Stated exercise 1
In the comment on GitHub pricing below, what did BitBucket announce last week?
Stated exercise 2
Rewrite the comment on GitHub pricing below between "The problem here" and "developed git itself).", inclusive, substituting "premium service" for every "paid service".
Stated exercise 3
Continue the comment on GitHub pricing below, starting after its final sentence.

This, however, is not actually "sustainable": people on HN constantly complain about the cost of using GitHub for private repositories, and lament that there isn't something at GitHub's level competing with them that they can switch to, which won't cost them hundreds of dollars a month for what amounts to "almost no disk space or usage" (as GitHub bills per repository).
The problem here is that if you have a large free service that you are using to bootstrap your paid service, the paid service is in danger of being attacked, and being attacked hard: if nothing else, people who are offering the paid service competing with you aren't distracted by the free service (I am brutally aware of this bug, as my actual business has this problem; it is a little better for me, though: my market position is more similar to if GitHub also was the company that primarily developed git itself).
So, last week, BitBucket announced git support, and has what many people here consider to be reasonable pricing. I am now very curious how long it will take before people currently paying GitHub take strong enough notice (maybe requiring upgrades to BitBucket, delaying the process further), and start to switch.
When this happens, GitHub is no longer going to be able to extract the tax it currently extracts, and is going to be in the interesting position of having a large number of free users it is trying to support: people who now consider social version control to be something that is intrinsically free, and which large amounts of the open source ecosystem now rely on.
If that happens, it will be quite interesting to see how it goes down, and who gets effected in the market and ecosystem implosion that results.
I used it as an example as I know HN users complain about it quite often: here are some references. Call it what you will, but a lot of people seem to disagree with per-repository pricing for small low-usage repositories, just because they are private.

Material
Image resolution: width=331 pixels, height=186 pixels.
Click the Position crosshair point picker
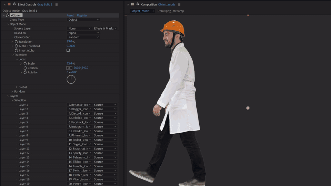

Exercise answer 1
BitBucket announced git support.

Exercise answer 2
The problem here is that if you have a large free service that you are using to bootstrap your premium service, the premium service is in danger of being attacked, and being attacked hard: if nothing else, people who are offering the premium service competing with you aren't distracted by the free service (I am brutally aware of this bug, as my actual business has this problem; it is a little better for me, though: my market position is more similar to if GitHub also was the company that primarily developed git itself).

Exercise answer 3
"For Git projects, the per-repo pricing of Github is insane. They don't even have a public pricing plan for the number of repos I'd need for my personal (and private) coding." -- http://news.ycombinator.com/item?id=2740757
It's brutal when you think that if you made one giant repo they'd do it for almost nothing, but because you picked this other layout it could cost you $20-$50/month.
I want prices to be based on resource usage for the most part. If I've got a huge repo and I'm always using it, that would cost more. If I've got fifty tiny and essentially static projects then they'd be almost free to host. Give me non-arbitrary pricing and I'll be there.
I (have a private Github account. Let me echo something, "... when you think that if you made one giant repo they'd do it for almost nothing".
In other words, if my project was "open" Github would cost nothing. That's burtal.
Frankly I don't mind paying for repo services. I used Assembla for years. But then I moved away from svn. My problem is the price compared to all the free accounts. I (and all the other paying customers) are subsiding the open repos.
Now that's ok. I do gain from that, since I have several repos (projects) I follow and use. So it pays for itself in the long run. Sort of like public broadcasting. It's the same business model; I donate money every year to both PBS and NPR for the pleasure of tuning in. And I know the guy sitting in the car next to me blasting "Car Talk" probably didn't pay a dime.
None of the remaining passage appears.